**Data for this exercise**:

*** Begin section ***

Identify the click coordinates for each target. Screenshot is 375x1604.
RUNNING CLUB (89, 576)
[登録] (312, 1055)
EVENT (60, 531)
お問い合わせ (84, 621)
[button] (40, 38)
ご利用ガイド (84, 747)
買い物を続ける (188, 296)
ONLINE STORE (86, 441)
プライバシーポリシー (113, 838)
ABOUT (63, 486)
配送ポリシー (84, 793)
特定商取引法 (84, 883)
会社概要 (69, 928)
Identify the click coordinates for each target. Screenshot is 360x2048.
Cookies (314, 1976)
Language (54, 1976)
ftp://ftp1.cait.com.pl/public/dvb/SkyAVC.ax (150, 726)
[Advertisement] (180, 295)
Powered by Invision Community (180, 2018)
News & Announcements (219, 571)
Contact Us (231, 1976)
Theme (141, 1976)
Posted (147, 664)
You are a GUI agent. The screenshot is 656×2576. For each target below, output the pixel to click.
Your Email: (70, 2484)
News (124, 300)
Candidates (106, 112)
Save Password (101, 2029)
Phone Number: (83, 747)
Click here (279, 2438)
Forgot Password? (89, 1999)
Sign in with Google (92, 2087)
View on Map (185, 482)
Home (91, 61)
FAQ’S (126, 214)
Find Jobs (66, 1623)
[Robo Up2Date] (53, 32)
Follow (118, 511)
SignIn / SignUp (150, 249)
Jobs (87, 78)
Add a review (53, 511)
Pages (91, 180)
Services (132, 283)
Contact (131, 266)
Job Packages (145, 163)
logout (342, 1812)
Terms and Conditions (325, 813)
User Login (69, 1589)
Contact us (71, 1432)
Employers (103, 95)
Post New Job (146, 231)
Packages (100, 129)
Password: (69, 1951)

*** End section ***

**Task statement**:
Restate the whole of the data exactly.

**Exercise answer**:
Identify the click coordinates for each target. Screenshot is 375x1604.
RUNNING CLUB (89, 576)
[登録] (312, 1055)
EVENT (60, 531)
お問い合わせ (84, 621)
[button] (40, 38)
ご利用ガイド (84, 747)
買い物を続ける (188, 296)
ONLINE STORE (86, 441)
プライバシーポリシー (113, 838)
ABOUT (63, 486)
配送ポリシー (84, 793)
特定商取引法 (84, 883)
会社概要 (69, 928)
Identify the click coordinates for each target. Screenshot is 360x2048.
Cookies (314, 1976)
Language (54, 1976)
ftp://ftp1.cait.com.pl/public/dvb/SkyAVC.ax (150, 726)
[Advertisement] (180, 295)
Powered by Invision Community (180, 2018)
News & Announcements (219, 571)
Contact Us (231, 1976)
Theme (141, 1976)
Posted (147, 664)
You are a GUI agent. The screenshot is 656×2576. For each target below, output the pixel to click.
Your Email: (70, 2484)
News (124, 300)
Candidates (106, 112)
Save Password (101, 2029)
Phone Number: (83, 747)
Click here (279, 2438)
Forgot Password? (89, 1999)
Sign in with Google (92, 2087)
View on Map (185, 482)
Home (91, 61)
FAQ’S (126, 214)
Find Jobs (66, 1623)
[Robo Up2Date] (53, 32)
Follow (118, 511)
SignIn / SignUp (150, 249)
Jobs (87, 78)
Add a review (53, 511)
Pages (91, 180)
Services (132, 283)
Contact (131, 266)
Job Packages (145, 163)
logout (342, 1812)
Terms and Conditions (325, 813)
User Login (69, 1589)
Contact us (71, 1432)
Employers (103, 95)
Post New Job (146, 231)
Packages (100, 129)
Password: (69, 1951)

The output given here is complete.